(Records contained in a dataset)
○ ○ ○ ○

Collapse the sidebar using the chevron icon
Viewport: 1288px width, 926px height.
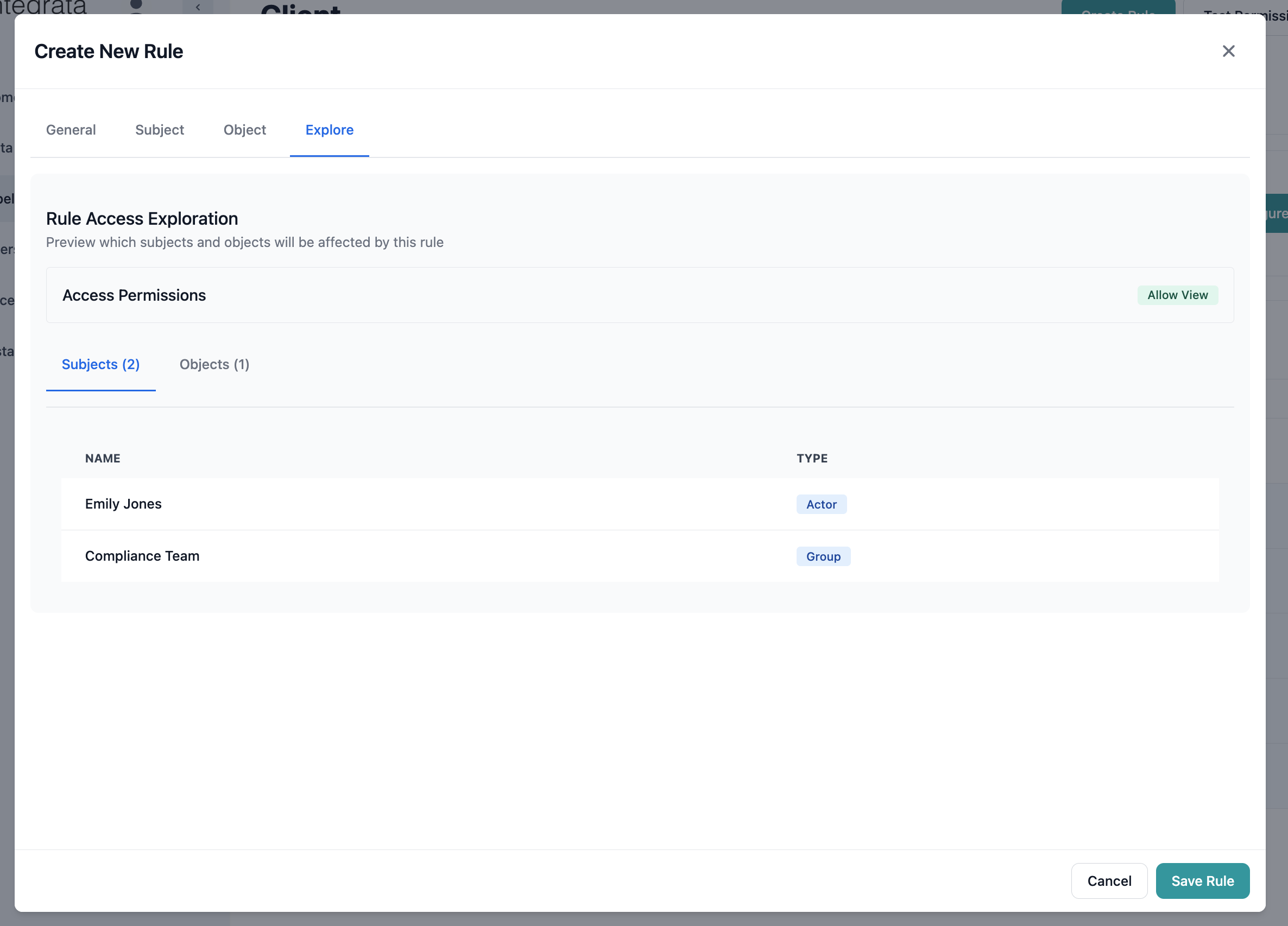tap(198, 8)
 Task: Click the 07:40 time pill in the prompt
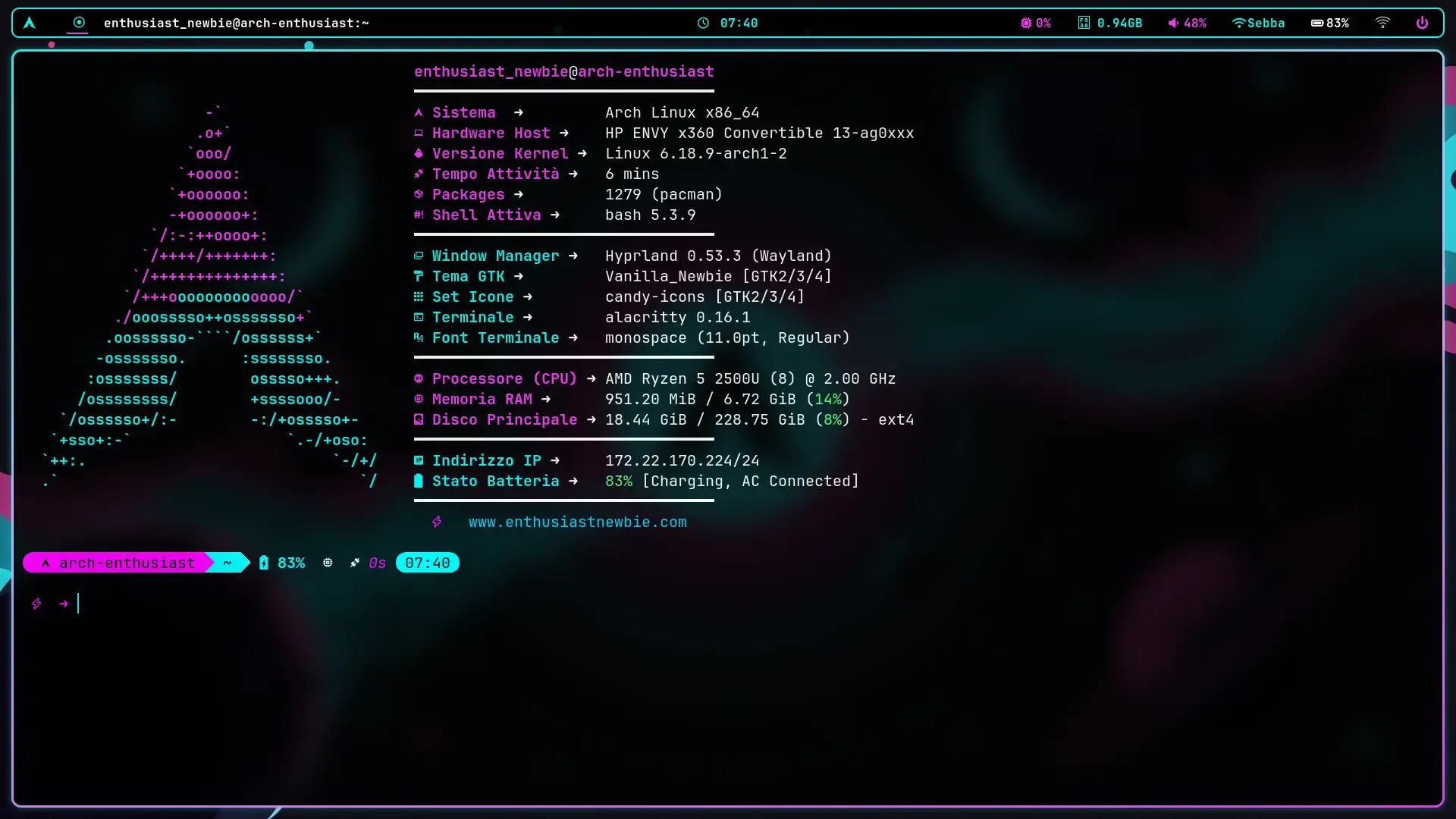[427, 563]
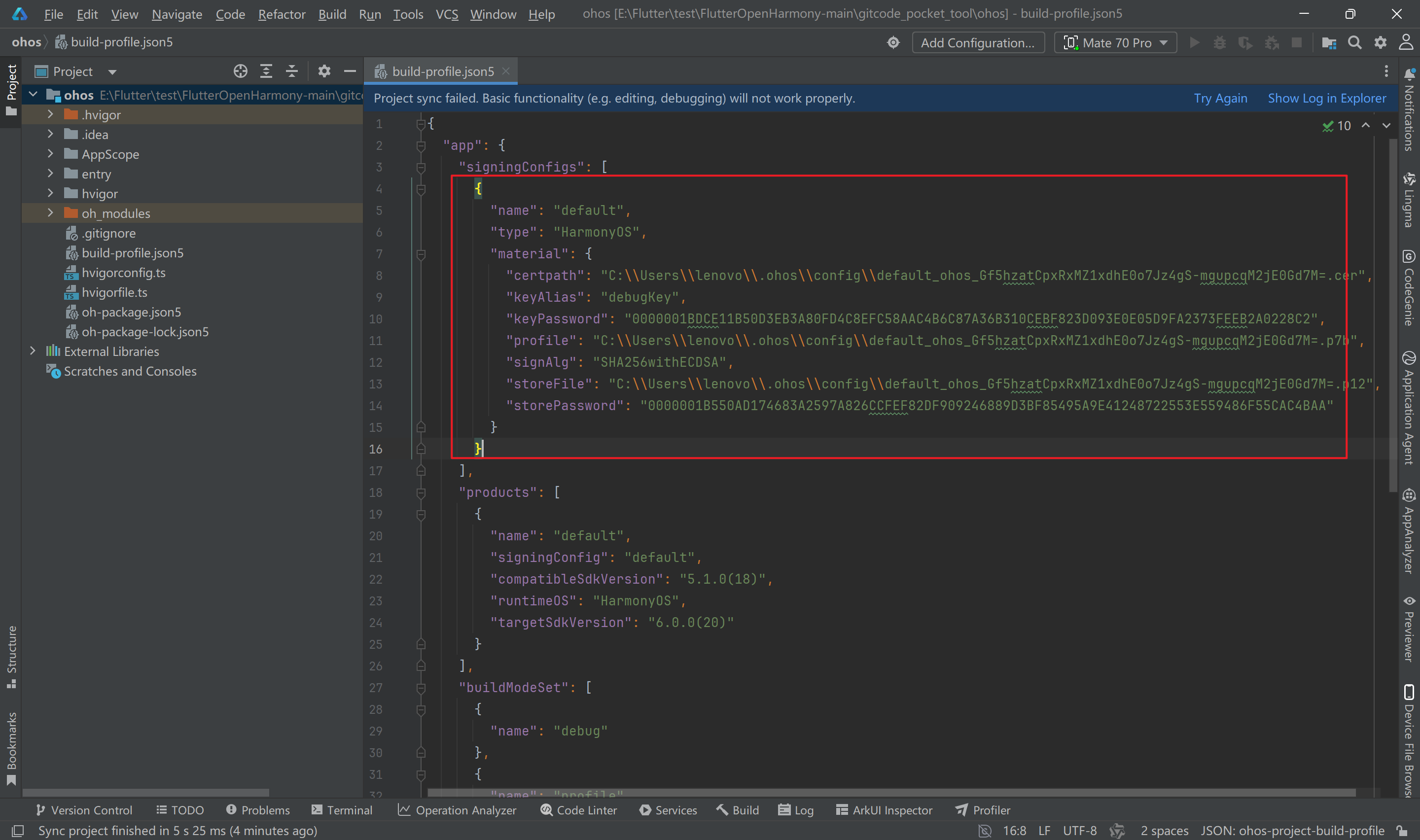1420x840 pixels.
Task: Open the Refactor menu
Action: click(x=281, y=14)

○ ○ ○ ○

» **GOAL OF THE EXERCISE**: An exact copy of all the lines above is required, with the pictures removed.

» **TASK RESULT**:
Collapse the sidebar using the chevron icon
Viewport: 1288px width, 926px height.
tap(198, 8)
 Task: Click the 07:40 time pill in the prompt
[427, 563]
1420x840 pixels.
Task: Open the Refactor menu
Action: click(x=281, y=14)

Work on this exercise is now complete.